Firnadi menegaskan bahwa selama ini, model pembangunan jalan yang diterapkan di wilayah-wilayah seperti Desa Sebelimbingan, Kecamatan Kota Bangun, terlalu standar dan kurang adaptif. Padahal, kawasan tersebut kerap dilanda banjir musiman serta fluktuasi air sungai, yang membuat konstruksi konvensional cepat rusak.
“Kita butuh desain teknis yang relevan dengan karakter tanah dan lingkungan. Jangan samakan dataran rawa dengan kota. Kalau tidak berubah pendekatannya, jalan akan terus rusak dan rakyat yang jadi korban,” ujarnya.
Ia mengusulkan penggunaan konstruksi pile slab atau jalan layang berbasis tiang pancang sebagai solusi konkret. Menurutnya, sistem ini terbukti efektif untuk daerah bertanah labil karena menghindari timbunan langsung di atas tanah basah.
“Mungkin secara awal biayanya lebih tinggi. Tapi kalau kita hitung biaya perawatan dan kerusakan tahunan, justru lebih hemat dan tahan lama,” ucap Firnadi.
Ia menyebut jalur poros Sebelimbingan sebagai contoh kasus penting, karena jalur itu adalah akses utama menuju perbatasan Kutai Barat. Jika rusak setiap musim, maka arus logistik, layanan pendidikan, dan kesehatan akan terganggu.
“Bayangkan ambulans harus melintasi jalan yang terputus karena air pasang. Ini bukan cuma soal pembangunan, tapi juga soal hak dasar masyarakat,” tegasnya.
Lebih lanjut, Firnadi menyerukan agar pemerintah kabupaten, provinsi, dan pusat tidak berjalan sendiri-sendiri. Menurutnya, pembangunan infrastruktur di kawasan pedalaman harus masuk dalam skema lintas sektor dan lintas level pemerintahan.

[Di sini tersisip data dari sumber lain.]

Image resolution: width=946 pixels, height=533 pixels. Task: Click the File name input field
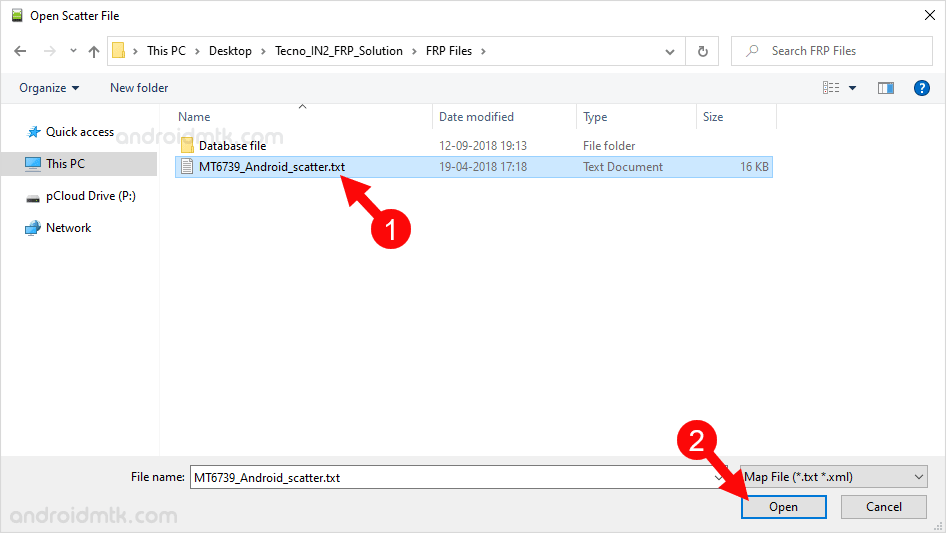coord(450,478)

“Kalau Kukar kerja sendiri, proyek ini bisa makan waktu puluhan tahun. Harus ada perencanaan bersama, didukung penuh oleh Pemprov dan pusat. Infrastruktur ini bukan untuk elite, tapi untuk desa-desa yang selama ini tertinggal,” katanya.

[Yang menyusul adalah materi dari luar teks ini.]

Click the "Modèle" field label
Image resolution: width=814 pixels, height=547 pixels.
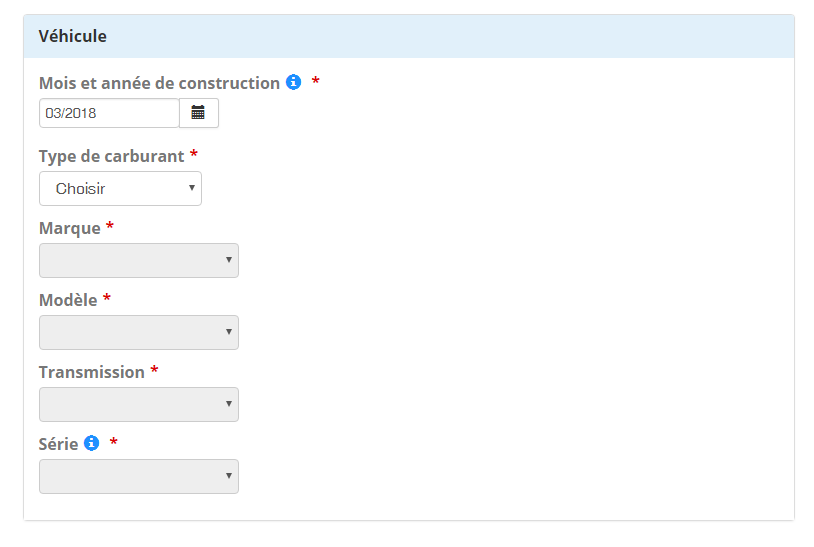click(x=68, y=300)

Ia juga mengajak DPRD dan instansi teknis terkait untuk menyusun roadmap pembangunan jalan berbasis karakter wilayah. Pendekatan pembangunan, katanya, tidak boleh lagi hanya sekadar menargetkan panjang jalan yang dibangun, tapi harus mempertimbangkan kualitas, daya tahan, dan fungsi jangka panjang.
“Kalau kita serius membangun konektivitas, maka harus mulai dari pendekatan ilmiah. Bukan hanya kejar proyek tahunan. Ini soal masa depan kawasan pedalaman,” pungkas Firnadi. (Adv/Ina)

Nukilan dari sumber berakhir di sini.